American Apparel combines the challenging aesthetic of Benetton (known for solving all of the world’s problems in the 1980s and its controversial advertising) with the sleaze and lameness of Abercrombie & Fitch (known for its tiresome ubiquity and controversial advertising), but the clothier seems to be taking a new tack — away from sexiness and toward awkwardness.
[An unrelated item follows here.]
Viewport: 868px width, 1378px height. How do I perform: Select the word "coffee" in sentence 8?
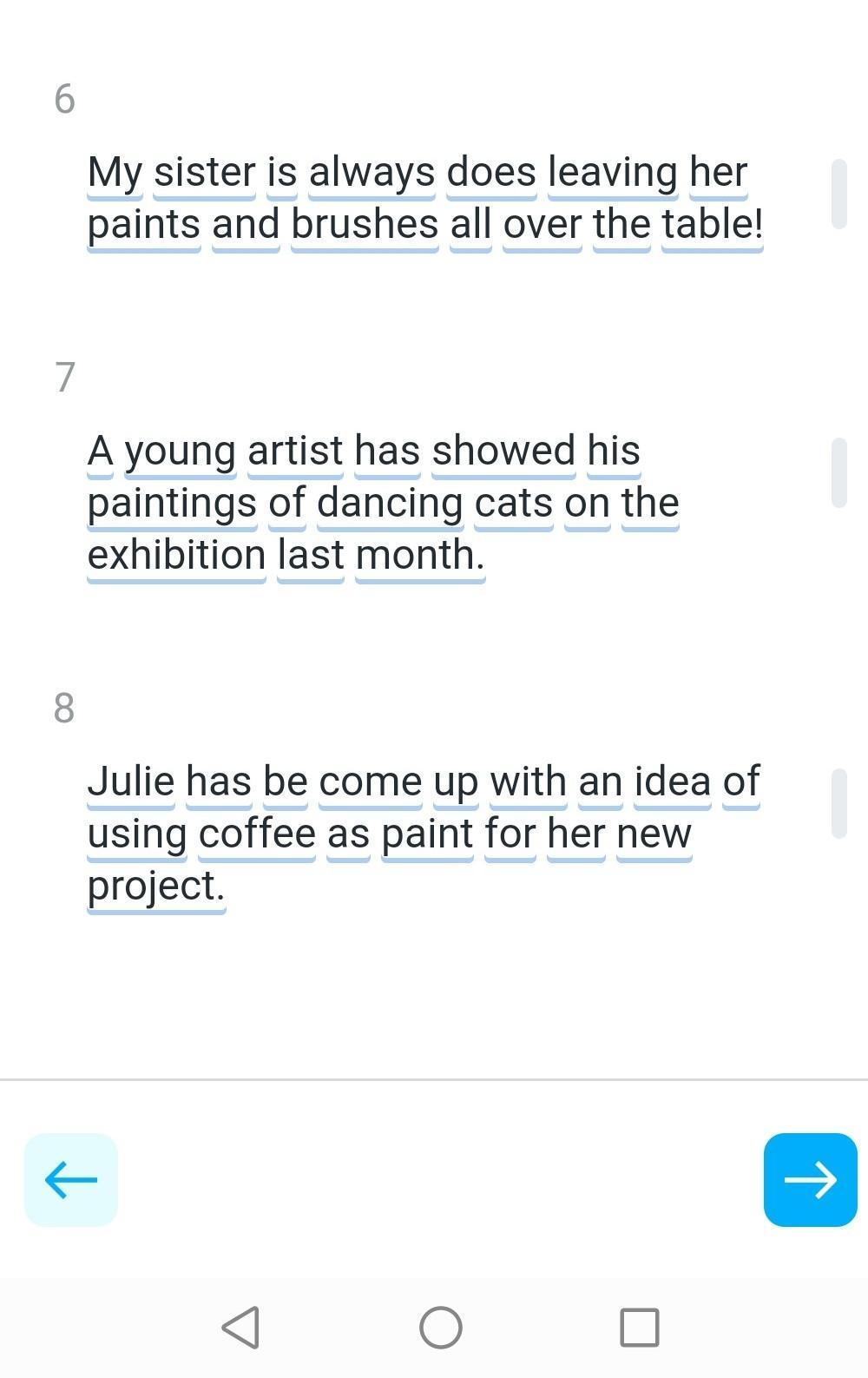pos(257,834)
The Harvard Square store is pitching outfits so lame that even a nonviolent Cambridge type, upon seeing a hipster gullible enough to spend $160-plus on them, would think, “That guy probably will, and should, get beaten up.” The ensemble inside the store (in an ultracasual “people sit like this all the time” Sears catalog pose) has been all mustard-beiged out, except for the brilliantly dark socks. Because everyone knows how cool dark socks look with light brown shorts. Hope there are sandals with that outfit.
Outside, the outfit somehow gets better, meaning worse: That’s a peachy-pink shirt with light-brown vest and gray shorts with a brown belt. (And notice the female mannequin to the left trying to induce hot 20-year-olds to dress like a suburban mother of four. Sweet.) The only rational reason for these fashions to be featured by this much-loathed company, with its universally loathed CEO, is to deflect attention from bad press resulting from its habit of firing workers who aren’t pretty enough. But plummeting to the depths of the uncool to do so is just confusing, isn’t it?